Despite those claimed "more than 1,000 new aircraft" with 92% of pilots having combat experience, Russia still has not established air superiority, leaving their ground forces at the full mercy of Ukrainian artillery and assault forces.  

The Russians are estimated to have already lost some 30% of their invasion force (55-65,000 men) to KIA and WIA in just ninety days.  In World War II, for comparison, America lost 6.8% of its total force to KIA and WIA over three and a half years.  

Interestingly, the three reporters do accurately report Russia's past failings.

A major turning point came in 2008 when a long-simmering conflict over disputed territories in the Republic of Georgia exploded into war.

Russian forces quickly overwhelmed their much smaller Georgian neighbors, but the war uncovered deep deficiencies in the Russian military. Ground troops were not in radio contact with the Air Force, leading to several serious friendly fire attacks. Communications were so bad that some officers had to use their personal cellphones. Tanks and armored personnel carriers broke down frequently.

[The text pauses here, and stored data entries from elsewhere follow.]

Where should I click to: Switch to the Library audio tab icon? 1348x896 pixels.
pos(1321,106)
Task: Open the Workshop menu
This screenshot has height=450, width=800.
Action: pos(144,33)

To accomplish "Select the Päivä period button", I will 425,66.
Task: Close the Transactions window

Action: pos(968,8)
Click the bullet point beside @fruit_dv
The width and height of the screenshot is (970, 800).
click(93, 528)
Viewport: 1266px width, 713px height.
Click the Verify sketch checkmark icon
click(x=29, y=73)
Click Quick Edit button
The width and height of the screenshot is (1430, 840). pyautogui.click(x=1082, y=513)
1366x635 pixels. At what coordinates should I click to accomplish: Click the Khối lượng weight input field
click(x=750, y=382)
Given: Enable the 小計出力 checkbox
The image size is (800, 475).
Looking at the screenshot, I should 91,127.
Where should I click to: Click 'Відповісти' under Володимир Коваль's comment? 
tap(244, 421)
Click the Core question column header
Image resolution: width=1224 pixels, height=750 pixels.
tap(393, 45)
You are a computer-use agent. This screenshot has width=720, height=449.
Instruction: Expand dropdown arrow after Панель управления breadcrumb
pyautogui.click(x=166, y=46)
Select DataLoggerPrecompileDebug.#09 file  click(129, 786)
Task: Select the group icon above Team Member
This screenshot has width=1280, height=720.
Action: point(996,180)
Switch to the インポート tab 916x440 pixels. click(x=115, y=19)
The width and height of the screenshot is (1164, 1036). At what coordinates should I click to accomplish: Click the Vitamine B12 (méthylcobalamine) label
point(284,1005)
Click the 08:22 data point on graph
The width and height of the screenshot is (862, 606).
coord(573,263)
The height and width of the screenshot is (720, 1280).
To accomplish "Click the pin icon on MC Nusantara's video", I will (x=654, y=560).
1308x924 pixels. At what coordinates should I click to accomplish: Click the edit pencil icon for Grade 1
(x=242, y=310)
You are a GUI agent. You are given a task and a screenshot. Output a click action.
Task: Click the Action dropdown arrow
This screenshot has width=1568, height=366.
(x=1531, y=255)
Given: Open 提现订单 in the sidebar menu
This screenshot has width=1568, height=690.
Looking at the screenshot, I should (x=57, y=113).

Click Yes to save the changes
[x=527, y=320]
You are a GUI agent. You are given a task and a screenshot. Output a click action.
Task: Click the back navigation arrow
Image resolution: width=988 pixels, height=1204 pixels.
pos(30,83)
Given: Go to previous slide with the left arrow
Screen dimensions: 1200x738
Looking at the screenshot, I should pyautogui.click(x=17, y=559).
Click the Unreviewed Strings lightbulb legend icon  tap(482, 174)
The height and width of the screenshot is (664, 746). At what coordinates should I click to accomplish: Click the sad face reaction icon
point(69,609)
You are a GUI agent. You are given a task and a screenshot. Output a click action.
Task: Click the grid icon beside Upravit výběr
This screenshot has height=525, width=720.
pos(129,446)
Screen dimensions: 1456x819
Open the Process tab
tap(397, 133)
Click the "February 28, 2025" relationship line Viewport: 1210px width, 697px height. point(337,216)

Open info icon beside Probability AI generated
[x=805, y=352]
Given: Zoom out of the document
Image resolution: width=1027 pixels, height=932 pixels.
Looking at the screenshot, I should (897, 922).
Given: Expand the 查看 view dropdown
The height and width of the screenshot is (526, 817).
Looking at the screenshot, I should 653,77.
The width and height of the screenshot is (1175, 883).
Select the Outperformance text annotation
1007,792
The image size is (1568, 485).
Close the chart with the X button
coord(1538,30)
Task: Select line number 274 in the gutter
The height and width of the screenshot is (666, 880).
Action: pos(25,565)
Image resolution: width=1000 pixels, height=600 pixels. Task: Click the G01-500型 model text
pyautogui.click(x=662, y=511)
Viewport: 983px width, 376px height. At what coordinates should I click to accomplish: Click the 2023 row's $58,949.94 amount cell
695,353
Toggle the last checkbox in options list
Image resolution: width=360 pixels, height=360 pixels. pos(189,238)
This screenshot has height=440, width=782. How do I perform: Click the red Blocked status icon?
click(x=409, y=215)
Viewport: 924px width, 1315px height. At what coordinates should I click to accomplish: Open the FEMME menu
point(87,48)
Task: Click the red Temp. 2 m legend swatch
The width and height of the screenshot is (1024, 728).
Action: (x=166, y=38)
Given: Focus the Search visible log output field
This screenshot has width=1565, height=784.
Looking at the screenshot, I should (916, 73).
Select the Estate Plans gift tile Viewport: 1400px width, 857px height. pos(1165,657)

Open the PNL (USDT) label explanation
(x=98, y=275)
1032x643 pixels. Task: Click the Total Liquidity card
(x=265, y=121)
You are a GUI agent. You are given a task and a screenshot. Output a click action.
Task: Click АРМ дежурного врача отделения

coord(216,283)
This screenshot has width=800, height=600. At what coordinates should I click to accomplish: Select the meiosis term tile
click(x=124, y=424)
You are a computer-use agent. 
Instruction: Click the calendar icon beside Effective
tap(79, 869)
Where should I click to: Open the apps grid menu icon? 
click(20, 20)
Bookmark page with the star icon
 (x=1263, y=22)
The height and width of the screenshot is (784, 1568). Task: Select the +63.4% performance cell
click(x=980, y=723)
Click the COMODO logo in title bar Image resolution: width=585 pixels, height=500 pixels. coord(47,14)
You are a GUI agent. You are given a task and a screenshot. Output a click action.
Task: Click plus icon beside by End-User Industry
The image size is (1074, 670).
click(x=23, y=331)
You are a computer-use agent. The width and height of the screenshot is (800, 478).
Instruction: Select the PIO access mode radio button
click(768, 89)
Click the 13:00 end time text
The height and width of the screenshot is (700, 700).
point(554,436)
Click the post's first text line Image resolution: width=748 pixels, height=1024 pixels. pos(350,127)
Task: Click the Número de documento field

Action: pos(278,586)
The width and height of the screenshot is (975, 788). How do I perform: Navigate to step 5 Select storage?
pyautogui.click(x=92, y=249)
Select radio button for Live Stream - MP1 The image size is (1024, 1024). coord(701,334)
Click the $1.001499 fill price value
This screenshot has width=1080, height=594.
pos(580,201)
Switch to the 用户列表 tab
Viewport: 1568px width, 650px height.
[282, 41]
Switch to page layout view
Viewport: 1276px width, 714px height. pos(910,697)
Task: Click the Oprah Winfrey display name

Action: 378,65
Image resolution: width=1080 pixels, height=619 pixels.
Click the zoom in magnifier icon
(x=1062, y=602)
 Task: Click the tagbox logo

This was true in 2008.  But it has also turned out to be true in 2022.  The "massive shake-up of the Russian armed forces" never functionally occurred.  

In 2022, Russian ground troops are still not able to contact the Air Force and indeed combined services coordination has been largely absent.  Russian field communications has been abysmal and astonishingly insecure.  Not just officers but troops still use their personal cellphones for communication.  Tank and APC losses due to mechanical failure have been punishing.  Similarly, military logistical truck losses have been so bad that the Russian have had to resort to civilian truck fleets.  

Just over a decade later, Russia’s tools of electronic warfare, which can be used to intercept or jam enemy communications and knock drones off course and out of the sky, are believed far superior to the U.S. military’s, analysts said.

“We’re playing catch-up now,” General Hodges said. “For the last 20 years, we were focused on iPhones or cellphones and terrorist networks, while they continued to develop substantial, powerful jamming and intercept capabilities.”

Just how wrong can one be?  This supposed technological prowess is certainly not evident in the battlefields of Ukraine.  Russia has taken heavy losses from Ukrainian drones and jamming seems at best episodic.  Russian communications appear to completely accessible to Ukrainian and Western intelligence services.  Russian service men's cell phones in Ukraine appear to be monitored and even targeted.  

Troianovski, Schwirtz and Kramer conclude with:

All those developments, analysts say, make it hard for the West to stop Mr. Putin from attacking Ukraine, if he is determined.

“There’s very little we can do to deny Russia’s ability to wage further warfare against Ukraine,” Mr. Boulègue said. “We can’t deter a worldview.”

As it turns out, the West has far more options than they anticipated.  The chattering class and mainstream media's fan boydom of Putin seems to have been misleading.  Maybe there is very little the West wants to do directly to deter Russian military adventurism, but the Ukrainians sure seem to be pretty good at denying the Russians the easy victory they were hoping for.  

The Ukrainians have exposed the paper tiger of the Russian Army and that of the New York Times reporting.  What we do with that knowledge is something else entirely.  We owe a great debt to the courage and resilience of the Ukrainians for calling a bluff we long shied from.  And whether it is our intelligence agencies unable to form an accurate assessment or the profoundly inaccurate and bad reporting of our most prestigious national newspaper, it is worth keeping in mind The Art of War by Sun Tzu, Chapter 13.

Now the reason the enlightened prince and the wise general conquer the enemy whenever they move and their achievements surpass those of ordinary men is foreknowledge.

Knowledge is the life blood of the classical liberal West.  In chapter 3 Sun Tzu notes,

It is said that if you know your enemies and know yourself, you will not be imperiled in a hundred battles; if you do not know your enemies but do know yourself, you will win one and lose one; if you do not know your enemies nor yourself, you will be imperiled in every single battle.

Troianovski, Schwirtz and Kramer seem to know neither the enemy nor the West.